Interestingly, the number of bound PABP alters the affinity of the deadenylase for the poly(A)-tail. In yeast, the most common poly(A)-tail length is around 30 nucleotides. On longer poly(A)-tails, several PABP can be bound and the adenine chain is quickly degraded. Shorter poly(A)-tails approaching the optimal length can only bind one ruler protein. This corresponds with a lower affinity for the deadenylases. “Hence, PABP is not only the tool measuring the poly(A)-tail, but also acts as a brake on the deadenylases when the optimal length is reached”, explains Schäfer.
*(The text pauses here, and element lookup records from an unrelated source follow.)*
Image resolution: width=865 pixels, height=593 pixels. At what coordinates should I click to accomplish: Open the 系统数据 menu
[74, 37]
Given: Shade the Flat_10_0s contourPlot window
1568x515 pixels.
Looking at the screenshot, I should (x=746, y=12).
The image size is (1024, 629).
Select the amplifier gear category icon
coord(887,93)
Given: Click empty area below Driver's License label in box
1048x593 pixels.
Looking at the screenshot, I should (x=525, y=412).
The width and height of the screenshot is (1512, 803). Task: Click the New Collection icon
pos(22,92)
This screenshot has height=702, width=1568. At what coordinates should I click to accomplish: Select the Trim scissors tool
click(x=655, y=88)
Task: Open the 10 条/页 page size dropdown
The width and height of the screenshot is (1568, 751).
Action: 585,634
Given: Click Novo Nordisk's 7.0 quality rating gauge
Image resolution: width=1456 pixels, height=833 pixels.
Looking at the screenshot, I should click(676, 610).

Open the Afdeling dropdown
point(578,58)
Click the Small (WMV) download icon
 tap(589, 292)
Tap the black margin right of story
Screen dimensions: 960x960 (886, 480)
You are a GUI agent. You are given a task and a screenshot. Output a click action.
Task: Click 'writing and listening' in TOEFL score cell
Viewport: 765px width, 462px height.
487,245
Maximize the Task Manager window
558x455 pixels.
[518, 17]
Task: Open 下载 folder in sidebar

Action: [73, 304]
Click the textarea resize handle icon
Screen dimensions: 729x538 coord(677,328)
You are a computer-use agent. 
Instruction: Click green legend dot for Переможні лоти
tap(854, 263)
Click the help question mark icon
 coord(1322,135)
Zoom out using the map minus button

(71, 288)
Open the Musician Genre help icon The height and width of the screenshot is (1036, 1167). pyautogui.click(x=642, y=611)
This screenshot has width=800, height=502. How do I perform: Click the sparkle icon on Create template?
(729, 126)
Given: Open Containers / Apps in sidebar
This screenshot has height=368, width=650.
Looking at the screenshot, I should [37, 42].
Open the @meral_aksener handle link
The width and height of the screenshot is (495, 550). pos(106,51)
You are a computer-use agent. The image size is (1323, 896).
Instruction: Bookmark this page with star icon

Eventually, when the mRNA is no longer needed, it is further degraded by a different set of deadenylases.
Polyadenylation is a basic principle of cell biology used to control mRNA stability and protein synthesis. “The structure of the poly(A)-tail ‘trimming tool’ will impact research on a broad variety of aspects of cell biology”, puts MPIB Director Elena Conti the study in a larger context. She highlights that the mechanism is highly conserved between yeasts and humans. “Now that we have solved the structure of the deadenylation machinery in yeast, we want to understand how the system works in human cells, where the optimal poly(A)-tail length differs from yeast.”